Consett-born Zoe Birkett was visibly emotional both during the show and afterwards. It makes sense – to quote another show, there’s no place like home. And a particularly rowdy Saturday night crowd willed her to a rousing finale as she said goodbye to the show that has christened her a fully-fledged musical theatre starlet.
The show is based on the 1992 film and follows international recording artist Rachel Marron, who seems to have the best of both worlds: a successful career, two Oscar nominations and the love of her dear sister Nicki and young son Fletcher. But, after a run-in with a stalker, her management hire Frank Farmer, a bodyguard who doesn’t exactly leave a great first impression on Rachel. However love eventually blossoms between them and their relationship leads the pair to a thrilling showdown with her crazed admirer, all soundtracked by the timeless music of Whitney Houston.

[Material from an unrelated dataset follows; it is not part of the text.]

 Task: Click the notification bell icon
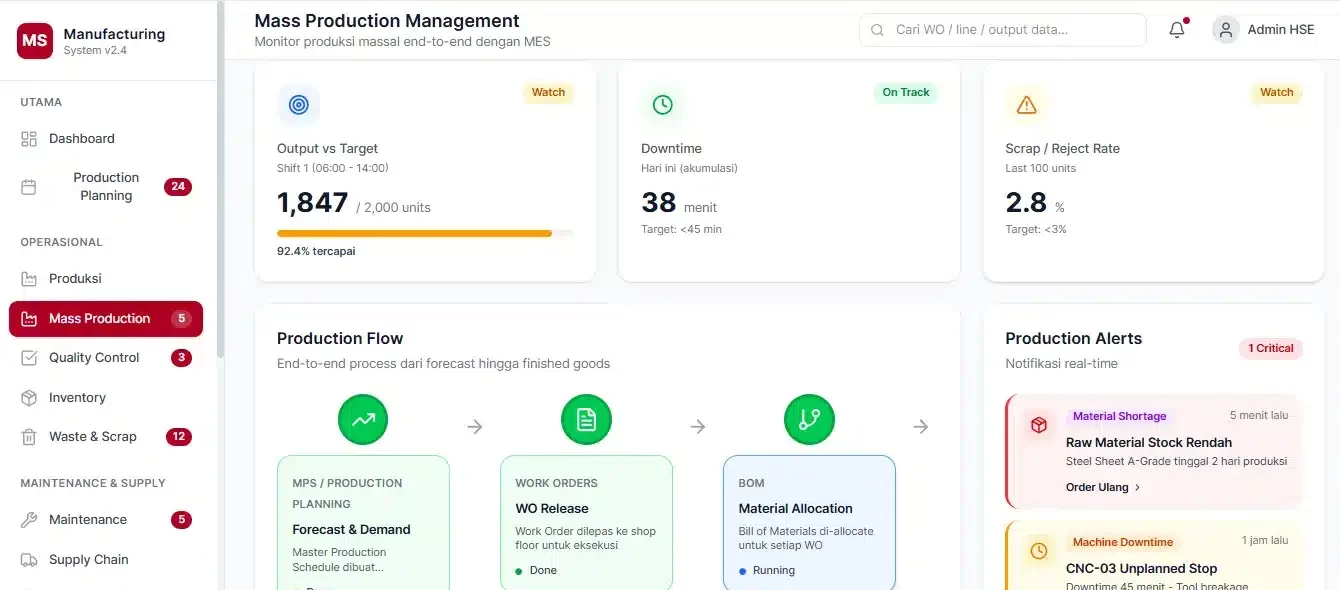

With shoes as big to fill as those worn by Beverley Knight, Alexandra Burke and of course Whitney, Zoe Birkett was always going to have her work cut out for her. The songs themselves require a great deal of stamina to perform every night, not to mention the energetic dance routines and emotional presence it takes to bring the show’s leading role to life. Luckily, northerners are made of tough stuff and the former Pop Idol diva gives every ounce of herself to Marron, bounding through number after number like an old pro. From a jaw-dropping entrance to the stage for Queen Of The Night, she gives gentle vulnerability in Run To You – a duet with the equally fierce Rachel John, and full-blown star power during One Moment In Time and I Will Always Love You. If I had one criticism (and a small one it is) it would be the inclusion of certain songs in the touring version of the show that weren’t present in the original West End production. Songs like Million Dollar Bill do little to add to the experience – it wasn’t a particularly memorable hit for Whitney and has no place amongst some of the other numbers here.
The supporting cast are first-rate, too. In particular Rachel John’s Nikki and Stuart Reid’s Frank are wonderful – the cabin scene towards the end of the show is edge-of-your-seat stuff. In the mostly non-singing role of Frank, Reid does well to maintain a strong presence.
It was announced recently that it would be returning to London this year, with original lead Beverley Knight once again at the helm.
However, that is then and this is now and for thousands of fans, including a packed North East audience last night, Zoe Birkett is Rachel Marron and this show without a doubt belongs to her.